Perseguita la ex e aggredisce la Polizia: condannato via videoconferenza

09.04.2020 – 08.31 – Senza rassegnarsi alla fine della relazione, un uomo si è presentato ieri sotto la casa della ex compagna, suonando a ripetizione il campanello e minacciando di sfondare il portone se non gli avesse aperto. Quando la spaventata donna ha chiamato la Polizia, l’uomo ha rifiutato di farsi immobilizzare e ha iniziato a scalciare violentemente nelle braccia dei poliziotti, ferendone uno al polpaccio.
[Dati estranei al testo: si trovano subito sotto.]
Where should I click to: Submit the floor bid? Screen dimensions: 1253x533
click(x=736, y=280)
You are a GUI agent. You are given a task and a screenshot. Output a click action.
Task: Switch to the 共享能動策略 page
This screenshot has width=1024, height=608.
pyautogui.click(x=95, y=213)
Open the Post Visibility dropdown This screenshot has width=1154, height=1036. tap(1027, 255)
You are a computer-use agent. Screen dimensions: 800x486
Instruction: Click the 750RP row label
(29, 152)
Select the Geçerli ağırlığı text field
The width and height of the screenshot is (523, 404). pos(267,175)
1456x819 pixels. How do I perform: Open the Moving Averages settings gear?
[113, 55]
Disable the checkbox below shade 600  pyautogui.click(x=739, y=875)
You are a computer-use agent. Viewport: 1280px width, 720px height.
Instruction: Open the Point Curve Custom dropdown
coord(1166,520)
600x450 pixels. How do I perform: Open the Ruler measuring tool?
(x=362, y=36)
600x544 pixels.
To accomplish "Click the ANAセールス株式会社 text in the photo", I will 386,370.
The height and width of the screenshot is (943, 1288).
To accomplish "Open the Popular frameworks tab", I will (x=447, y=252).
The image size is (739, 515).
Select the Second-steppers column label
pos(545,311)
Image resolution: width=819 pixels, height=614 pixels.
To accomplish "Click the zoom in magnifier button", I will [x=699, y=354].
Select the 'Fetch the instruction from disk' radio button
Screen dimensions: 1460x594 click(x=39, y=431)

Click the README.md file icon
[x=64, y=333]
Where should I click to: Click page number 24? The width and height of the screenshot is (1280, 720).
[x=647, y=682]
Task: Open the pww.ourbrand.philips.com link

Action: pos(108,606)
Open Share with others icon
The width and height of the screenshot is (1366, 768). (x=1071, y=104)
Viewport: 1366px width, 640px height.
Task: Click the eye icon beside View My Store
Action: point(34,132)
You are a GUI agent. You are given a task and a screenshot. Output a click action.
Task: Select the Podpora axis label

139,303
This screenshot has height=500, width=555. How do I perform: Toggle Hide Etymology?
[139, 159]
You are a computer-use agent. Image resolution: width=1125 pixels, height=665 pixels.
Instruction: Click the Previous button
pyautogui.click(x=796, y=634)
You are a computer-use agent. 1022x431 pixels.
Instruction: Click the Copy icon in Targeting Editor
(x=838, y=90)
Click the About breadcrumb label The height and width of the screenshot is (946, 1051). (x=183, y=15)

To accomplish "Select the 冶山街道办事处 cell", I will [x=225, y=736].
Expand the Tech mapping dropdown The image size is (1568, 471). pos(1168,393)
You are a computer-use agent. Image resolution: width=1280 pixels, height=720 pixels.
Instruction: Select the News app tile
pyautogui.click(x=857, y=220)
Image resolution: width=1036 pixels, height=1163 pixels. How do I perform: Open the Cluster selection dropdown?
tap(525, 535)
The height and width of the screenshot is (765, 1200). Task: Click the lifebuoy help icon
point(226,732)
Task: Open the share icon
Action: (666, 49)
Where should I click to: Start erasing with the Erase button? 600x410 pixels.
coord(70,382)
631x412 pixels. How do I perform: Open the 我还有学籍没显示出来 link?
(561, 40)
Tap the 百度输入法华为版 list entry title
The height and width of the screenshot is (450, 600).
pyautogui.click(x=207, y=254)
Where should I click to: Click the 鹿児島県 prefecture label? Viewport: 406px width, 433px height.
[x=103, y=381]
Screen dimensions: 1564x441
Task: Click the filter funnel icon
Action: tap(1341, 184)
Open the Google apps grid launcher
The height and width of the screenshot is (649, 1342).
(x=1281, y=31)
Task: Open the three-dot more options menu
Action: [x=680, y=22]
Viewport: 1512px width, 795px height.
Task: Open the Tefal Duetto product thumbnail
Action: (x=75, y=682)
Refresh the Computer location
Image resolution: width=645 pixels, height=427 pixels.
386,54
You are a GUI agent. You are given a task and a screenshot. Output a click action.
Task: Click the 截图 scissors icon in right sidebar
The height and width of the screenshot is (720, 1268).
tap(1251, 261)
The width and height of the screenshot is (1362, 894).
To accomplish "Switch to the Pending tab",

È successo l’altro ieri sera, martedì 7 marzo 2020, ore 18, a Udine.
L’uomo è un giovane italiano di 23 anni; dopo aver aggredito i poliziotti è stato portato in Questura con l’auto di servizio ed è stato formalizzato l‘arresto per la resistenza a pubblico ufficiale.

Ieri mattina, tramite videoconferenza, è stato possibile procedere in maniera celere alla condanna, tramite il coordinamento tra gli uffici della questura di Udine e quelli del Gip, del Pm e dell’avvocato difensore. Il giudice ha disposto la misura cautelare dell’obbligo di presentazione alla polizia giudiziaria. Il Questore di Udine ha inoltre emesso nei confronti del giovane un provvedimento di ammonimento su richiesta dell’ex compagna.